Je peux être particulièrement enclin à aimer les œuvres de cette époque ― l’époque de Heian ― et non pas tant qu’elle soit fascinante par elle-même, mais c’est bien l’image qu’en donne ses écrivains et ses artistes. La prose de cette époque dit et décrit constamment sa cité, de quoi sont faites ses cloisons, ainsi que l’harmonie capitale ― faite de couleurs, de dessins, d’évocations ― qui établit chacun à son fonction, structure et ritualise la vie en société, dans les échanges et jusqu’aux moindres mouvements. Si l’on sort de la règle (et pour le meilleur ou pour le pire, cela arrive tout le temps) c’est alors qu’on entre dans « le rêve » ― c’est ce que le Torikaebaya Monogatari (Si on les échangeait) montre.
Je ne m’attendais vraiment pas à une narration menée avec un tel brio. L’auteur (anonyme) met en regard les points de vue de tous les personnages, ceux-ci s’épiant les uns les autres. Dans ces espaces pourtant aménagés pour une vie secrète, tout se voit, tout s’entend. L’auteur nous donne accès à la pensée des personnages, émaillée de poèmes et d’allusions et d’une subtile perplexité de personnages bernés dans un jeu complexe du genre courtois. Cet échange dans les tissus chamarrés et les évocations de lacs et de lune, gagne vraiment en profondeur ; mais ce qui se joue sur le plan narratif, est un engrenage discret, impitoyable, absorbant. C’est une femme qui s’est changée en homme qui est aux prises avec. Or cet engrenage s’accorde si bien avec les jugements et les idées de ce monde (fatalisme issu de lois humaines et divines) qu’il paraît naturel ― alors qu’il est le fait d’un homme, le fait d’une manipulation exécutée avec douceur ― toute violence étouffée ― l’homme ne semble même pas se rendre compte de ses actes.

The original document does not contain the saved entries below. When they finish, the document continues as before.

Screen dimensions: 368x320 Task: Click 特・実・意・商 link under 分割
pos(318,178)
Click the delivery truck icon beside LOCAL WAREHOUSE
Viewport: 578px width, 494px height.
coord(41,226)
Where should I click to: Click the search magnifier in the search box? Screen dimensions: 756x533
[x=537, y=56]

Il serait cependant trop simple de ne voir qu’un rôle de persécuteur chez cet homme. C’est au travers de sa confusion ― la sensation d’un rêve ― qu’on voit l’autre jeu de mystifications qui a été mis en place, des tours cocasses, des déguisements. Que ce soit pour piéger ou pour se sortir d’un piège, tous les rouages et les ressorts de cette société sont mis à profit ― ce qui permet à l’auteur d’exposer en filigrane ce que ces places et ces fonction engagent dans la vie quotidienne (la place de la femme notamment). On se croirait vraiment sur le plateau d'un jeu, en damier. Ou dans Marivaux.

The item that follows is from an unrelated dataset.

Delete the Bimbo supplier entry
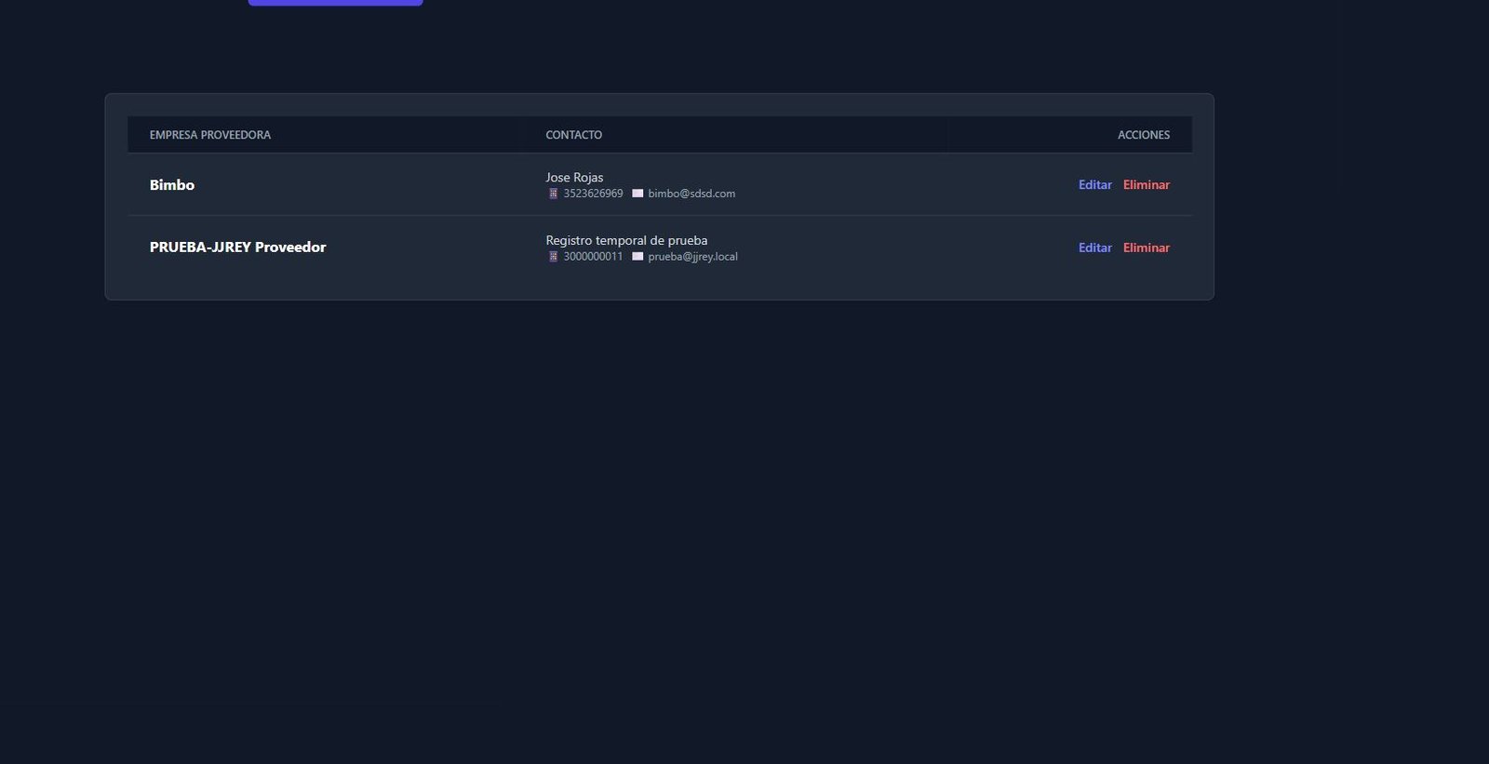pyautogui.click(x=1146, y=185)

Je suis épaté. Je m’attendais tout au plus à être amusé par une parodie du Dit du Genji ― mais le Torikaebaya Monogatari se démarque très bien de son illustre modèle (il est certainement plus facile d’accès). Oh bien sûr, il y a des correspondances, et des allusions à d’autres œuvres (sans les notes, on ne pourrait pas toutes les déceler) ; correspondances qui servent le comique ― par le détournement ― allusions développant le caractère évocateur de cet œuvre et de toute cette littérature de Heian ― un monde en soi.
Lu du 31 mars au 12 avril 2024 - Traduit du japonais par Renée Garde - 400 pages (Les Belles Lettres)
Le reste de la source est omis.